Dear Client,
Registered WILL only valid, You need to submit the Original registered deed before court.
How to prove will if witnesses are no more after the death of testator?
Dear Client,
Registered WILL only valid, You need to submit the Original registered deed before court.
Registration of Will is not mandatory. please answer accordingly.
1. While praying for grant of probate, other legal heirs may contest the said Will on various grounds viz., the will is false since the signature is fake, the signature has been obtained under coercion etc.,
2. Under the above circumstances, the evidence of the witnesses come as deciding factor,
3. Since, the witnesses are no more, findout the typist (typists name is typed on the will most of the times) to give witness that he has typed the said Will as per instruction of the testator or his lawyer etc. etc.
4. However, before going for the above exercise, you shall have to file an application for probate before the Court for which notice will be sent by the Court to other legal heirs.
Dear Client,
You need to get probate of the WILL before the court. The other legal heirs will contest the same , and it is your duty to prove the WILL document executed not registered.
1) section 68 of evidence act provides that you have to examine atleast one attesting witness to prove the will .
2) if both the attesting witnesses are dead you can prove the will by other evidence . you can examine a witness who can identify the testator signature on the will .
3) you also have to produce death certificate of AW as evidence that both witnesses are dead .
thanks, I re-frame the question for your quick understanding: " On unregistered Will (which is in handwriting of one of witnesses), probate petition was converted into suit on objection of legal heirs and Trial has begun. One of the witnesses died after filing affidavit of Witness at the time of filing of probate petition and another witness died after filing affidavit-in-lieu of Examination-in-Chief (notariesed one but taken on record/ exhibited) and petitioner is not aware who were the other persons present at the time of execution of Will .under these circumstances, how to prove a will when witnesses are no more.
when both the witnesses are dead you have to examine another witness to prove that will was signed by testator . said witness must be familiar with signature of testator and must have seen him signing various documents or have received documents signed by him .
Dear Client,
Need not worry, if the witnessess are died, the wittnessess can be produced for circumstantial evidence , in support of the affidavit filed by the deceased wittnesses.
if both witnesses are dead then produce other witnesses in court who closely knew the testator and were also present at the time of execution of said will and can identify the signatures of testator and 2 witnesses, to prove said will in court.
Any person who knew the witnesses and their signature even if he did not know the testator can prove a Will.
Hi, you have to examine the one of the legal heirs of the attesting witness in order to prove the will who can able to identify the signature.
Will will be validated by court on the affidavit filed by the witnesses in the court for probating the will court will check the genuiness of the same on this basis
1. What was objected in the said probate case by other legal heirs?
2. You should attempt to counter the said objection,
3. If the signature of the testator and/or the witnesses have been challenged, produce some body or bodies who can testify the signature of the said witnesses and also the handwriting of one witness who wrote the said will.
the court have power under section 73 of indian evidence act 73. Comparison of signature, writing or seal with others admitted or proved.—In order to ascertain whether a signature, writing or seal is that of the person by whom it purports to have been written or made, any signature, writing, or seal admitted or proved to the satisfaction of the Court to have been written or made by that person may be compared with the one which is to be proved, although that signature, writing, or seal has not been produced or proved for any other purpose.
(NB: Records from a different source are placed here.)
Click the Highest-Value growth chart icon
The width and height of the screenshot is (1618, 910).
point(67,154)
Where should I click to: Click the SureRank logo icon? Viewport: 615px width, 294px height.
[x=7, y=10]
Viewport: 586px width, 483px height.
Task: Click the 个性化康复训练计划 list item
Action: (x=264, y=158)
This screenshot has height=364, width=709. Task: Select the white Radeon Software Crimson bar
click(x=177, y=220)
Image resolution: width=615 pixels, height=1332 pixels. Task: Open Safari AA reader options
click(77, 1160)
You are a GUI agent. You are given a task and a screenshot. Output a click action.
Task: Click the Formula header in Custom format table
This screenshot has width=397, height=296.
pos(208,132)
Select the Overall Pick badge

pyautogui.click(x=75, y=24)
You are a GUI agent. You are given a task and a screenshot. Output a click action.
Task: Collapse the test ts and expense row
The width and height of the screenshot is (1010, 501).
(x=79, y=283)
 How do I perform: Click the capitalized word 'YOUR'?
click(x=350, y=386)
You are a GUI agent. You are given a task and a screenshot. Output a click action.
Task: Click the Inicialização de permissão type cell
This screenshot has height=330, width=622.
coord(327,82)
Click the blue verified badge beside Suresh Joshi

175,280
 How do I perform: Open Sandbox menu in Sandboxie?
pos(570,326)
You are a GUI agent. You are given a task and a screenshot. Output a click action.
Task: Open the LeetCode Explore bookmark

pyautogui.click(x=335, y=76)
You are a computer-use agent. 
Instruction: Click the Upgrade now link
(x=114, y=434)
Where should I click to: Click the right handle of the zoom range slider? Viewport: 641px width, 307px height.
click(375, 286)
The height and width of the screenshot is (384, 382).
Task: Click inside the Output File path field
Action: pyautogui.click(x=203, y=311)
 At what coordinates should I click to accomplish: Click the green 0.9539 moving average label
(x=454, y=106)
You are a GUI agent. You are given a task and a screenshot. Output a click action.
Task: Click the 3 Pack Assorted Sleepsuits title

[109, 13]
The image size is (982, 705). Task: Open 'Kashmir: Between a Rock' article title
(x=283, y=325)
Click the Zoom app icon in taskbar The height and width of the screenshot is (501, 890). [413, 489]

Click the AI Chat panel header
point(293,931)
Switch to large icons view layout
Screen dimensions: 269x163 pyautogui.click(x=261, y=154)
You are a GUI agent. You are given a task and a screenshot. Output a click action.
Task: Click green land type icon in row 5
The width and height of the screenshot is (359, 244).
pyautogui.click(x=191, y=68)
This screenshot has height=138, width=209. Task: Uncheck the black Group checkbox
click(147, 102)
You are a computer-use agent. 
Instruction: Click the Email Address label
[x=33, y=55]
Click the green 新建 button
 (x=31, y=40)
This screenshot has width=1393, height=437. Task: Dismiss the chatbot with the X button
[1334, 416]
The Court may direct any person present in Court to write any words or figures for the purpose of enabling the Court to compare the words or figures so written with any words or figures alleged to have been written by such person. 1[This section applies also, with any necessary modifications, to finger-impressions.]
apart from this when both the witnesses died after submitted their evidence on oath before the court then the other person who know the witnesses may produce as witnesses for identify their writing or signatures.
1. What are the grounds of objection raised in reply to the probate petition?
2. If both the attesting witnesses are dead then somebody who can vouch for the signatures of the testator has to depose in the court. Since the trial has started the testimony of a person who is familiar with the signatures of the testator is crucial to the fate of the case. His testimony alone can sustain the will.